The Hillside Stranglers | |
---|---|
Born | Bianchi: May 22, 1951 Buono: October 5, 1934 |
Died | Buono: September 21, 2002 (aged 67) |
Conviction(s) | Murder |
Criminal penalty | Life imprisonment (without parole) (Buono) Life imprisonment (Bianchi) |
Details | |
Victims | 10 killed as a duo, 2 by Bianchi alone |
Span of crimes | October 16, 1977 – February 16, 1978 |
Country | United States |
Date apprehended | Bianchi: January 12, 1979 Buono: October 22, 1979 |
The Hillside Strangler, later the Hillside Stranglers, is the media epithet for one, later discovered to be two, American serial killers who terrorized Los Angeles, California, between October 1977 and February 1978, with the nicknames originating from the fact that many of the victims' bodies were discovered in the hills surrounding the city.[1]
One unusual twist to the investigation was the arrival in L.A. of a psychic from Berlin. Detective Bob Grogan was polite, but unenthusiastic, when the psychic wrote in German that they should be looking for (a) two Italians, who were (b) brothers, and (c) aged about thirty-five.[2] It was initially believed that only one person was responsible for the killings. The police, however, determined from the positions of the bodies that two criminals were working together, but withheld that information from the press. The perpetrators were eventually discovered to be cousins Kenneth Bianchi and Angelo Buono Jr., who were later convicted of kidnapping, raping, torturing and murdering 10 women and girls ranging in age from 12 to 28.[3][4]

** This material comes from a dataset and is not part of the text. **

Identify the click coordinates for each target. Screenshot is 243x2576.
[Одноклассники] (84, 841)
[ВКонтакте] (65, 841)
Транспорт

The Hillside Strangler murders began with the deaths of two prostitutes who were found strangled and dumped naked on hillsides northeast of Los Angeles in October and early November 1977. It was not until the deaths of five young women who were not prostitutes, but girls who had been abducted from middle-class neighborhoods, that the media attention and subsequent "Hillside Strangler" moniker came to prominence.[5]
There were two more deaths in December and February before the murders abruptly stopped. An extensive investigation proved fruitless until the arrest of Bianchi in January 1979 for the murder of two more young women in Washington and the subsequent linking of his past to the Strangler case.
The most expensive trial in the history of the California legal system at that time followed, with Bianchi and Buono eventually being found guilty of those crimes and sentenced to life imprisonment.